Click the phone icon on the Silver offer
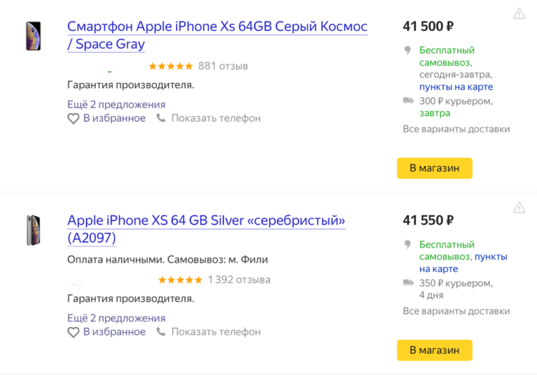[x=161, y=331]
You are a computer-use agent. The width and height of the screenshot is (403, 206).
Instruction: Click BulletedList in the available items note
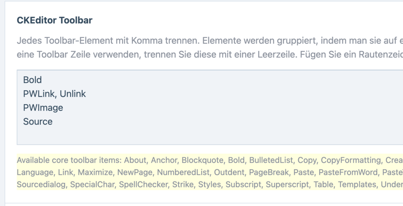pyautogui.click(x=271, y=160)
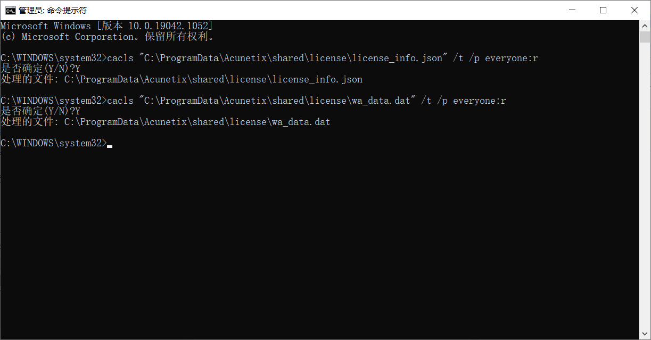Image resolution: width=651 pixels, height=340 pixels.
Task: Click the empty scrollbar track below the thumb
Action: coord(645,186)
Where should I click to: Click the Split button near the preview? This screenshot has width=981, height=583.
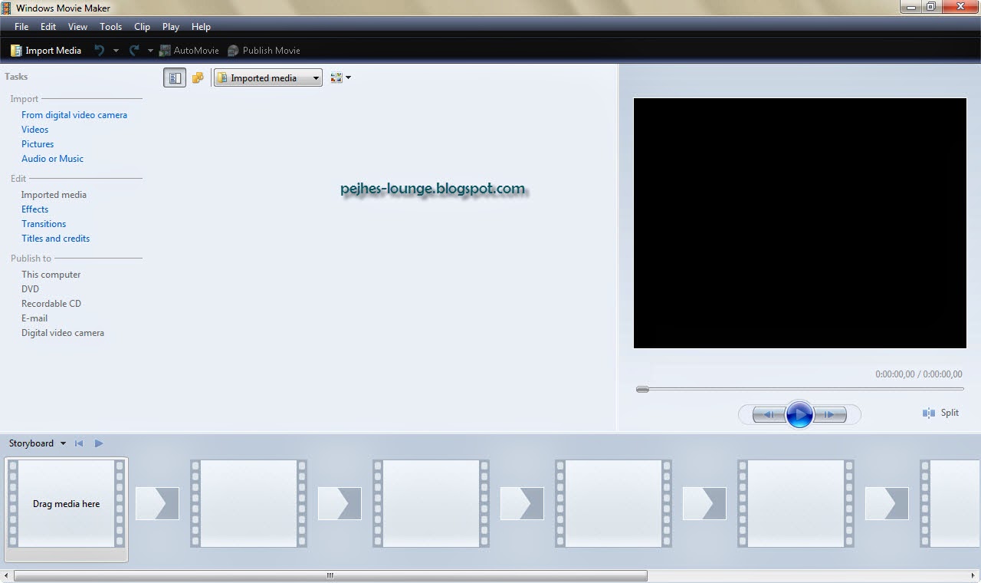coord(941,413)
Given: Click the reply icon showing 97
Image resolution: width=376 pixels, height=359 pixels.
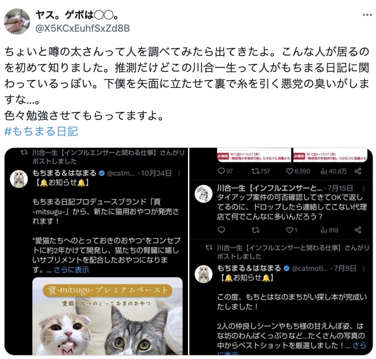Looking at the screenshot, I should coord(221,171).

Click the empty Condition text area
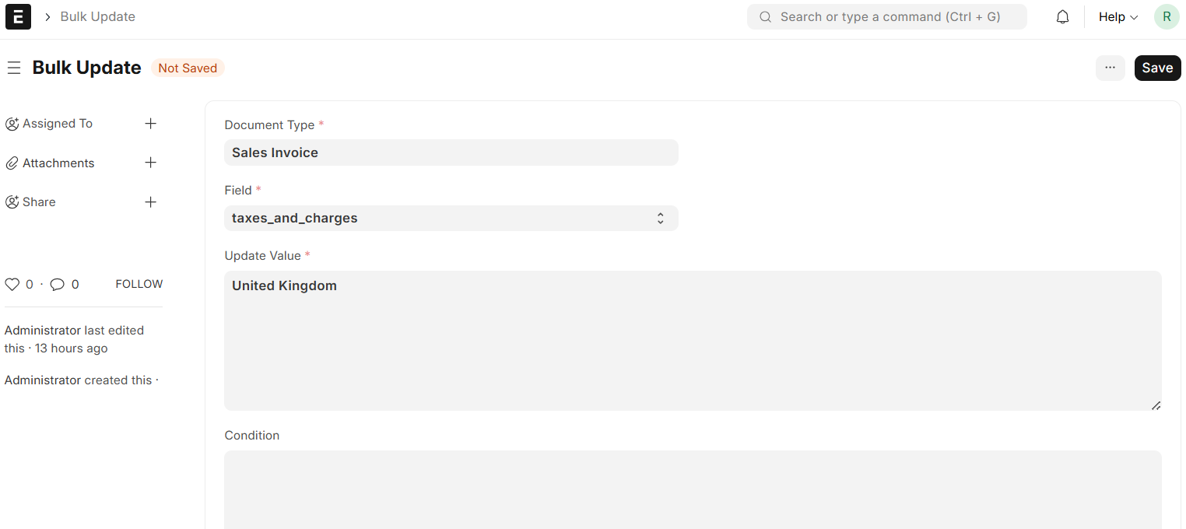693,490
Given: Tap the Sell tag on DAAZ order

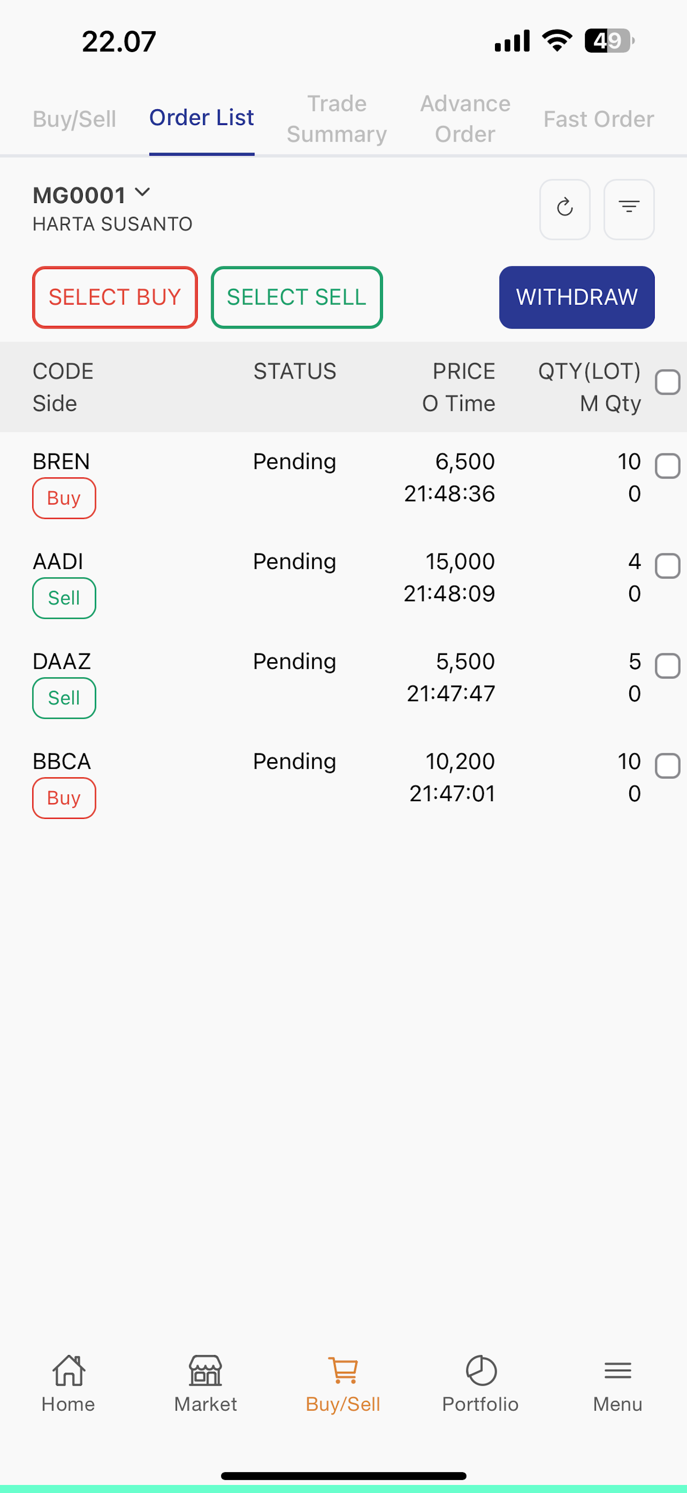Looking at the screenshot, I should (x=64, y=698).
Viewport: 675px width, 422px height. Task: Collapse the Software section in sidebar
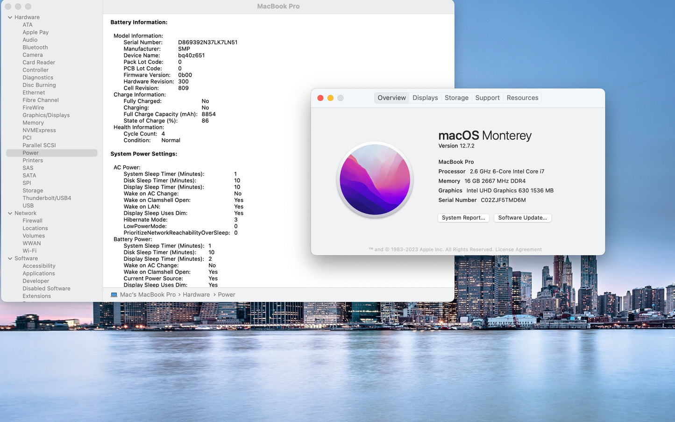[10, 258]
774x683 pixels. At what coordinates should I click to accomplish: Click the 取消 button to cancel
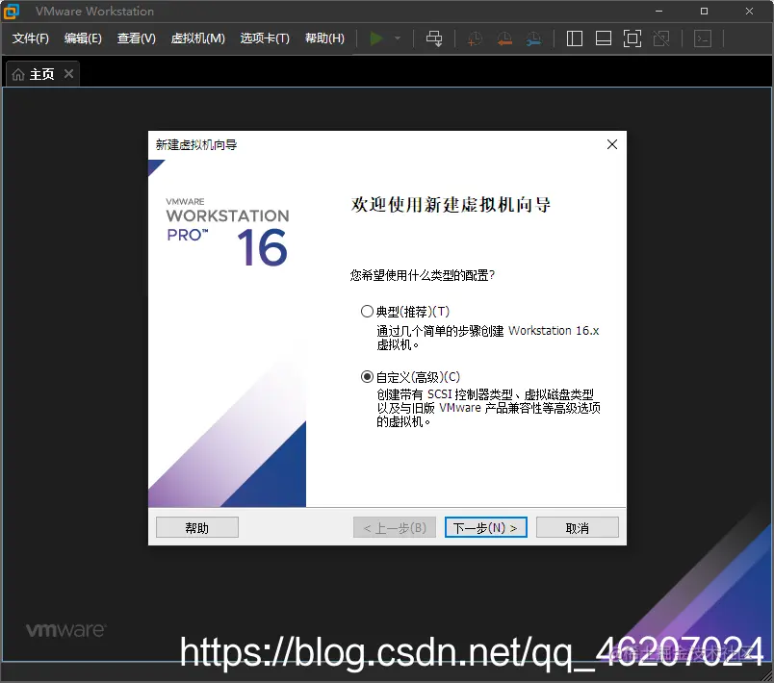(x=577, y=527)
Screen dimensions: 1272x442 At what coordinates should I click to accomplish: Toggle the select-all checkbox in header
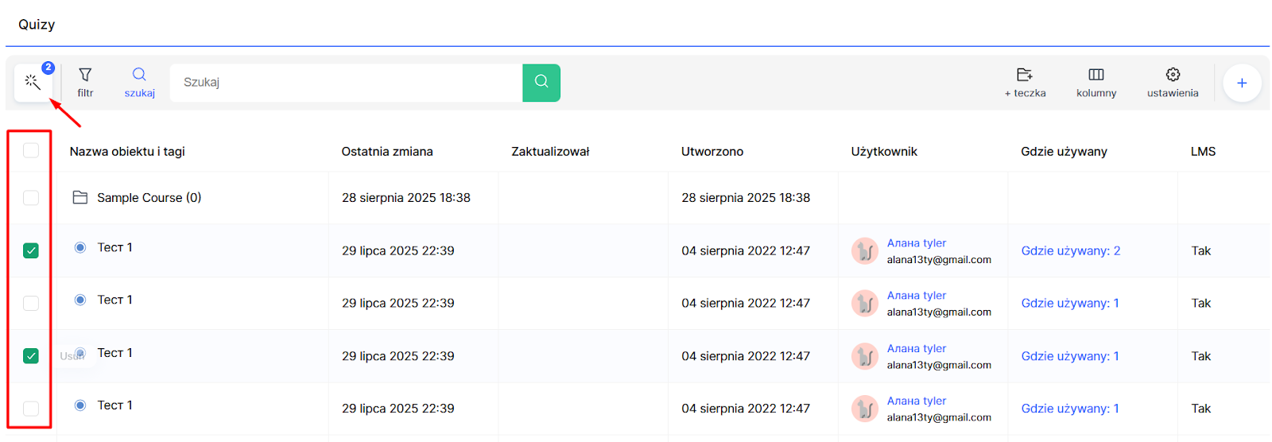tap(31, 151)
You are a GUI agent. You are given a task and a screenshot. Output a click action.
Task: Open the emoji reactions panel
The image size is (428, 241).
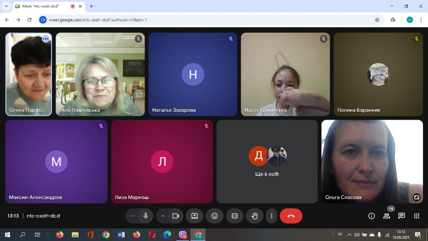coord(214,216)
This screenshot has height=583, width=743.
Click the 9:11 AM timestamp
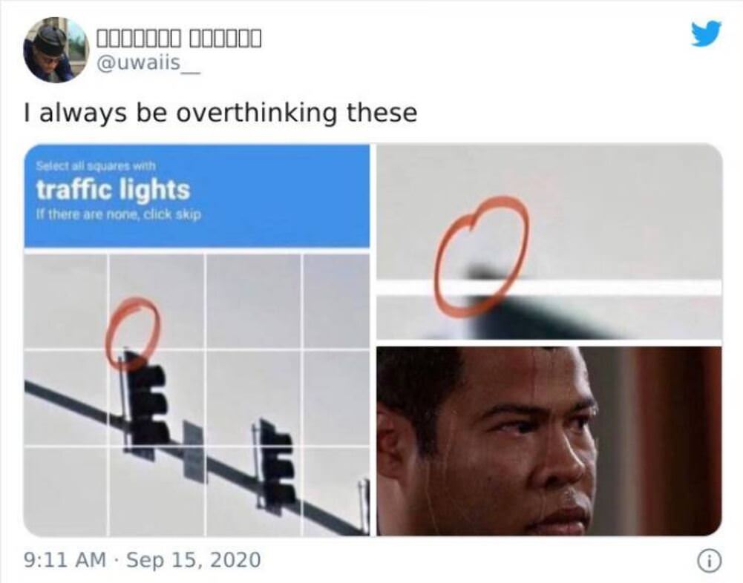[x=65, y=560]
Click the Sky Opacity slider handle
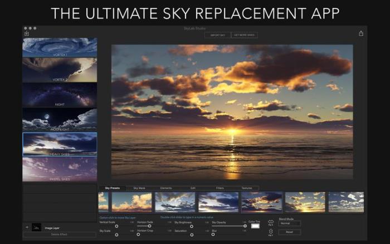Viewport: 390px width, 244px height. pyautogui.click(x=245, y=226)
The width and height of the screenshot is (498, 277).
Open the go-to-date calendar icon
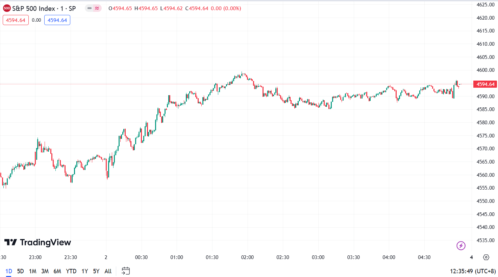coord(126,271)
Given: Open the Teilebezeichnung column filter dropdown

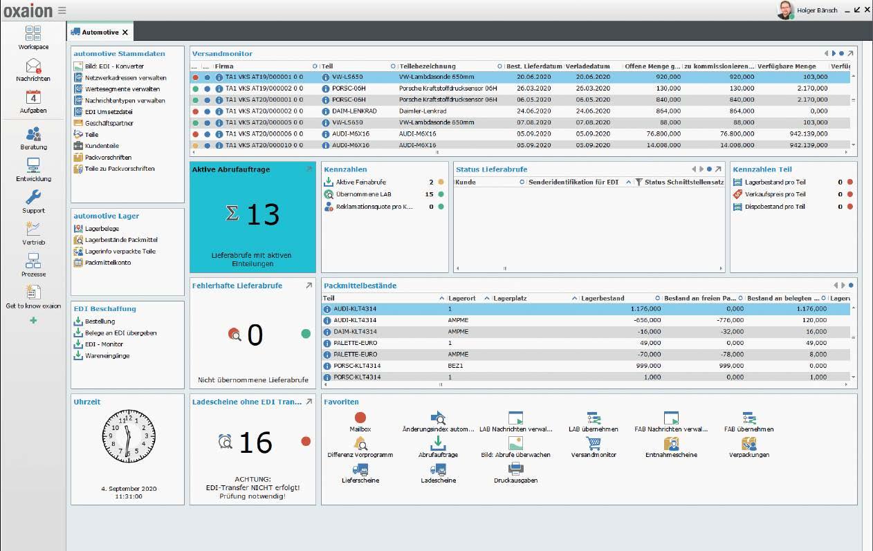Looking at the screenshot, I should coord(499,66).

________________________

Directions for this task —
Could you reproduce the listing above word for word while leaving out its pictures?

Exercise solution —
Click the phone icon on the Silver offer
[x=161, y=331]
You are a computer-use agent. The width and height of the screenshot is (403, 206).
Instruction: Click BulletedList in the available items note
pyautogui.click(x=271, y=160)
Image resolution: width=651 pixels, height=340 pixels.
Task: Click the empty scrollbar track below the thumb
Action: coord(645,186)
Where should I click to: Click the Split button near the preview? This screenshot has width=981, height=583.
coord(941,413)
Given: Click the reply icon showing 97
Image resolution: width=376 pixels, height=359 pixels.
Looking at the screenshot, I should coord(221,171).

Click the empty Condition text area
693,490
Given: Tap the Sell tag on DAAZ order

Looking at the screenshot, I should (x=64, y=698).
Viewport: 675px width, 422px height. Task: Collapse the Software section in sidebar
[10, 258]
774x683 pixels. At what coordinates should I click to accomplish: Click the 取消 button to cancel
(x=577, y=527)
Screen dimensions: 1272x442 At what coordinates should I click to accomplish: Toggle the select-all checkbox in header
tap(31, 151)
You are a GUI agent. You are given a task and a screenshot. Output a click action.
Task: Open the emoji reactions panel
The image size is (428, 241).
coord(214,216)
This screenshot has height=583, width=743.
Click the 9:11 AM timestamp
[x=65, y=560]
Click the Sky Opacity slider handle
Viewport: 390px width, 244px height. pyautogui.click(x=245, y=226)
The width and height of the screenshot is (498, 277).
Open the go-to-date calendar icon
coord(126,271)
Given: Open the Teilebezeichnung column filter dropdown

Looking at the screenshot, I should coord(499,66).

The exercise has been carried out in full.